Reliable age dating of coastal sedimentary landforms is crucial for inferring storm frequencies and magnitudes from geological archives. However, in highly energetic coastal settings, radiocarbon dating is often biased by reworking and/or poorly constrained marine reservoir effects. Due to this, most cyclone-driven sediment archives from the semiarid coast of NW Australia – a region frequently affected by tropical cyclones but with a historical record limited to ∼150 a, and therefore strongly in need of long-term data inferred from geological evidence – are affected by chronological inaccuracies. Optically stimulated luminescence dating (OSL) may overcome these shortcomings by dating the transport of sediment directly. In turn it may be related to other challenges when applied to cyclone deposits from semiarid environments. The cyclone-induced washover fans at Point Lefroy, NW Australia, are composed of a heterogeneous mixture of coral fragments, shell hash and siliciclastic sand.
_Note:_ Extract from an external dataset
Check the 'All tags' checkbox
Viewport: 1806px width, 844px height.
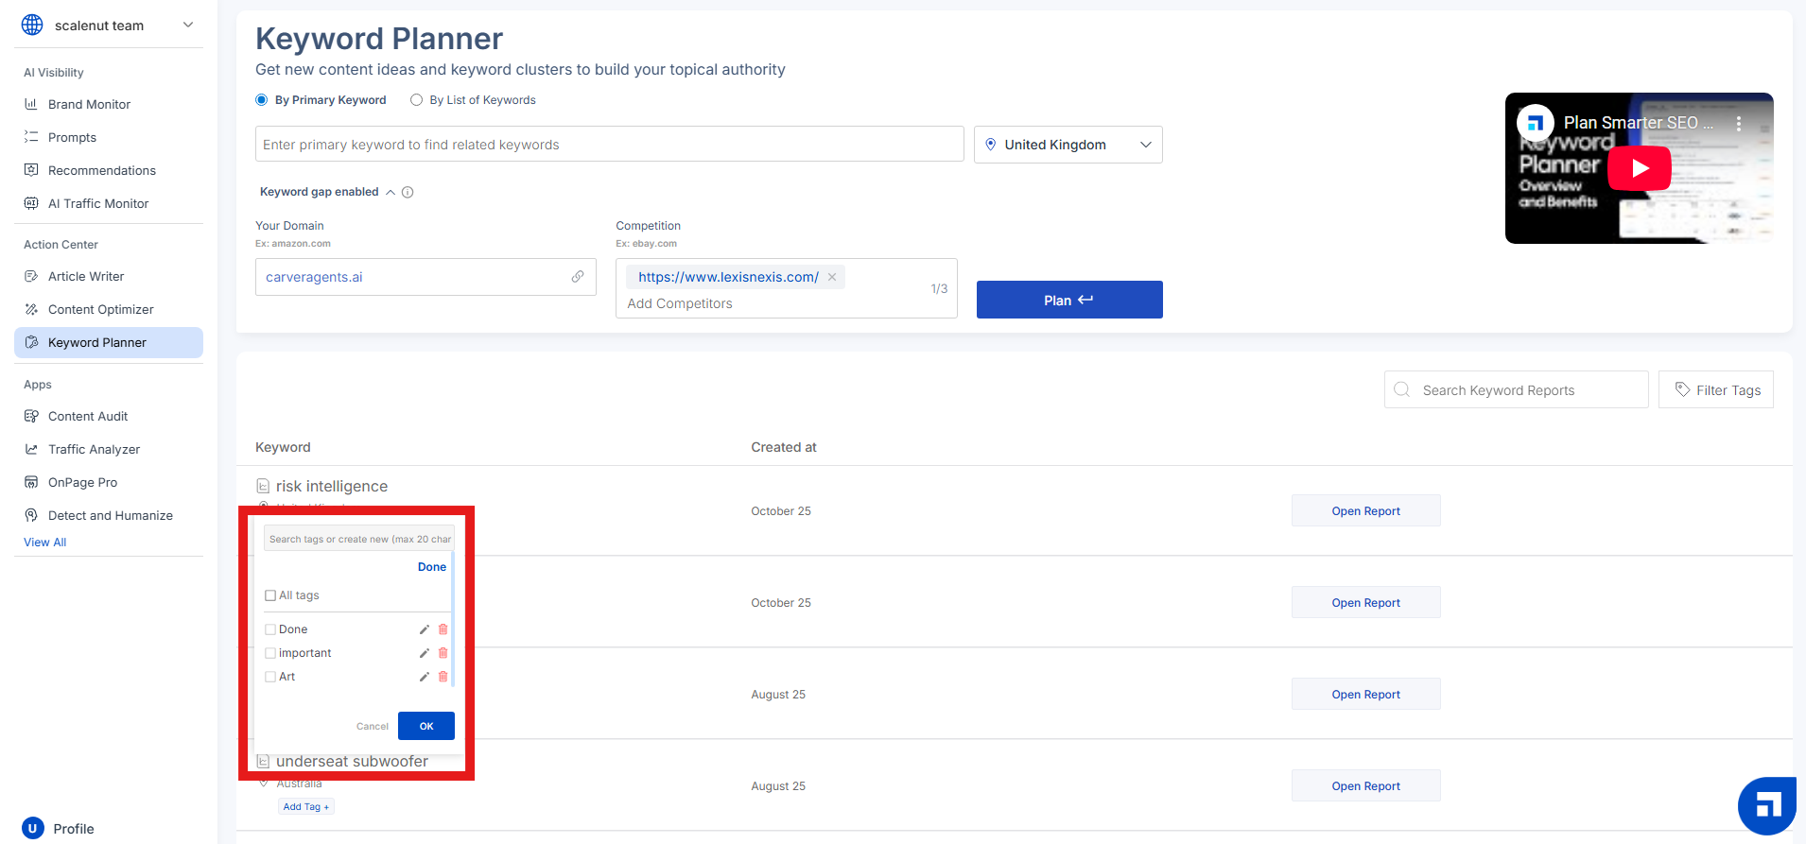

This makes them particularly prone to high dose scatter resulting from a combination of partial bleaching, sediment mixing and dose-rate heterogeneity. The washover fans are further characterised by a discontinuous nature of cyclone deposition, as indicated by erosional features and macroscopic brunification horizons. By using a combination of quartz single grain dating, autoradiography, alpha counting and gamma spectrometry, sediment mixing and dose rate heterogeneity are identified as the main sources of dose scatter. The resulting chronology allows us to discriminate at least four well constrained phases of washover fan activity at ∼180, ∼360, ∼870, and ∼1300 a ago. Older but less well constrained activity phases occurred ∼1950, ∼2300, and ∼2830 a ago. While these phases of increased cyclone activity correlate with depositional units separated by potential palaeosols, OSL ages, quasi-continuous portable OSL reader measurements and gamma spectrometry measured with increased sampling resolution point to deposition of distinct washover units within a very short period of time. However, unambiguous discrimination between deposition of individual units by single events and deposition by several cyclones within periods of only a few decades is currently not possible.